This involves a fu damental misunderstanding about what science is. But that's not unusual, in fact a lot of scientists share it. Because they think philosophy can just stay in it's box, and don't recognise the underpinnings of their endeavors. You mistake technology, including ideas, for science.
Ancient cultures developed electroplating
Does this mean they had electricity? Obviously, no.
Compare these to what https://en.m.wikipedia.org/wiki/James_Clerk_Maxwell did in his lifetime. He took a hodgepodge of electrical a d magnetic phenomena, and through a series of systematic experiments and mathematics, unified electricity and magnetism into four short equations. This is the essence of what science is about, sytematic, unifying, experimental. Not technology, which is purely incidental.
It is interesting to note widespread phenomena of https://en.m.wikipedia.org/wiki/Multiple_discovery And we might add to such, development of written language https://en.m.wikipedia.org/wiki/Writing_system#History
Developments of ideas, and technologies however does not necessarily mean full development of their consequences https://en.m.wikipedia.org/wiki/Joseph_Needham#Needham_Question
There has been a widespread tendency in the West to overlook or underestimate cultures and societies elsewhere.
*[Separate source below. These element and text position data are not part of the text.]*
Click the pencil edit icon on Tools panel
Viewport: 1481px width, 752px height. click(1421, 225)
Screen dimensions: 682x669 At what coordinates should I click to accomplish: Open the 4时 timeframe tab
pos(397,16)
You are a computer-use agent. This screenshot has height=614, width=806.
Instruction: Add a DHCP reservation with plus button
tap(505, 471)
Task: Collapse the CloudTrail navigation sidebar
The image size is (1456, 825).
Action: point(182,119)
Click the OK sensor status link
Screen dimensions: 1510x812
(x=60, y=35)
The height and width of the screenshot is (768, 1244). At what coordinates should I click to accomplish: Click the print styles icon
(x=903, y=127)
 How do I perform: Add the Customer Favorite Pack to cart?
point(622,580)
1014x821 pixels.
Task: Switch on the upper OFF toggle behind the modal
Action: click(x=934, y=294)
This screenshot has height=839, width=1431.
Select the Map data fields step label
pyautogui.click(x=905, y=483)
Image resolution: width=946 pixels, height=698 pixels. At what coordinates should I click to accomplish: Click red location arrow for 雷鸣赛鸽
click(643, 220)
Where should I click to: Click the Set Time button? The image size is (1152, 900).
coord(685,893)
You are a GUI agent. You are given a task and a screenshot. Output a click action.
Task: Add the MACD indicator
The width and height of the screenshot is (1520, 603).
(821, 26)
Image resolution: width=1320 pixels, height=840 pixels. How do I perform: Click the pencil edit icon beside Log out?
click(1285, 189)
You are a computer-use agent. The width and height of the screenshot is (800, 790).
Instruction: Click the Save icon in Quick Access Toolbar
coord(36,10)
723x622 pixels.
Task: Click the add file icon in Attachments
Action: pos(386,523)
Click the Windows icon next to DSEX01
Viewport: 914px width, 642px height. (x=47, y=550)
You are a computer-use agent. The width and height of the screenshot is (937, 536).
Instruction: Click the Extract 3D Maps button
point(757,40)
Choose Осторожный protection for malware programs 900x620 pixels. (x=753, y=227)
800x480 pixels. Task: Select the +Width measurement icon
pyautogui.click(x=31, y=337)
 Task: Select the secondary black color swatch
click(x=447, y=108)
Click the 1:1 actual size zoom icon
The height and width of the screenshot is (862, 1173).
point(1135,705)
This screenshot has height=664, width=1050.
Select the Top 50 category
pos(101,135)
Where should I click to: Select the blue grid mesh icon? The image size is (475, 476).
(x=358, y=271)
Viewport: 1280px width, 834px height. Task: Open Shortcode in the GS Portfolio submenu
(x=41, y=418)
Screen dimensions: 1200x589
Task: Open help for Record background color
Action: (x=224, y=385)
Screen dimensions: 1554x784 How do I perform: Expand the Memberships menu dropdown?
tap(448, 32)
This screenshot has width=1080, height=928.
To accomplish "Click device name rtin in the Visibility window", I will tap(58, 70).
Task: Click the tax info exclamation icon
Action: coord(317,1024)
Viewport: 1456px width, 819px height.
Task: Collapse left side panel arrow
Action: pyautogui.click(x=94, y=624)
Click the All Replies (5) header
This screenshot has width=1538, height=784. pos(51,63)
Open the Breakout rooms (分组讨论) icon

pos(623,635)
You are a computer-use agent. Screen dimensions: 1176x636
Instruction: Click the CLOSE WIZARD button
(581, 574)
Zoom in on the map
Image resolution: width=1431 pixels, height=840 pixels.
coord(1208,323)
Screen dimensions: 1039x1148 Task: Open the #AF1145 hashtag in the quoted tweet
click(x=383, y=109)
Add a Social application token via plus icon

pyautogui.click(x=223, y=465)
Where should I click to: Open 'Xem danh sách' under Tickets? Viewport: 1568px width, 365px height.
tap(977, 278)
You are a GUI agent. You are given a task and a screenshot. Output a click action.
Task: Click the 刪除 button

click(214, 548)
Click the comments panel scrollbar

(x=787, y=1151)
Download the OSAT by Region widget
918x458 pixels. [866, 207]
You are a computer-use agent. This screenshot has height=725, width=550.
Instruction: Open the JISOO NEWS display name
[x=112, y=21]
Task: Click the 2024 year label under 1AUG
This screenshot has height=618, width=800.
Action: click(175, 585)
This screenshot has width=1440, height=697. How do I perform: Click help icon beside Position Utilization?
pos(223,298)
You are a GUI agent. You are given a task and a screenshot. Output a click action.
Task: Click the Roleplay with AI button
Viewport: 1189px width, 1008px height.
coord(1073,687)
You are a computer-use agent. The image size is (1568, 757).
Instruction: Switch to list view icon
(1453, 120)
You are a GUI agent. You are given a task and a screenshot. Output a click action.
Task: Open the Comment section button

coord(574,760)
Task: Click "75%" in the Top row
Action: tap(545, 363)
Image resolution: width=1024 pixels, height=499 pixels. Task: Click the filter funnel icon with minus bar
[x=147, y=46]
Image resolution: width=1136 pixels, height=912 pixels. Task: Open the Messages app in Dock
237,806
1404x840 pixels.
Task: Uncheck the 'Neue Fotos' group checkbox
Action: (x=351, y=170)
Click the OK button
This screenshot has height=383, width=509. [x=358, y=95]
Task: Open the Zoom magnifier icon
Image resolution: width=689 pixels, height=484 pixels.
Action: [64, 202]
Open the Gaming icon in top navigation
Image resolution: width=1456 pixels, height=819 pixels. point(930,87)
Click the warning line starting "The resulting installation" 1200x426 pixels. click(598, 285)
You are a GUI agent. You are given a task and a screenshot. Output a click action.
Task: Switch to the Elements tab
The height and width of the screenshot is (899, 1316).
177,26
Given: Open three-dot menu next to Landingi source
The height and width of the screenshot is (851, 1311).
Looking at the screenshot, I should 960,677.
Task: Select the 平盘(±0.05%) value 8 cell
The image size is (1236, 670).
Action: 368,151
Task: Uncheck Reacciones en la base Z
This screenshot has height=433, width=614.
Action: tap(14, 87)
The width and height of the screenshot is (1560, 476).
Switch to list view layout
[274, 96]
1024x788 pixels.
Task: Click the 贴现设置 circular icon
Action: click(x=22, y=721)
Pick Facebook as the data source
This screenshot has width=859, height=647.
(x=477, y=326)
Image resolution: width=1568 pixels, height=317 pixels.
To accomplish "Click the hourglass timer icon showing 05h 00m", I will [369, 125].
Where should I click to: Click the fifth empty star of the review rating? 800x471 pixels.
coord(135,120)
No doubt that needs a corrective. But science is about finding fundamental principles that minimise assumptions and maximise explanatory power. It is about integrating and unifying methods and ideas. Not only did that not develop elsewhere, it took a lot longer to fully develop here than most people realise. Newton was an astrological alchemist, as well as a scientist.
Notation and symbolic abstraction is exactly the point.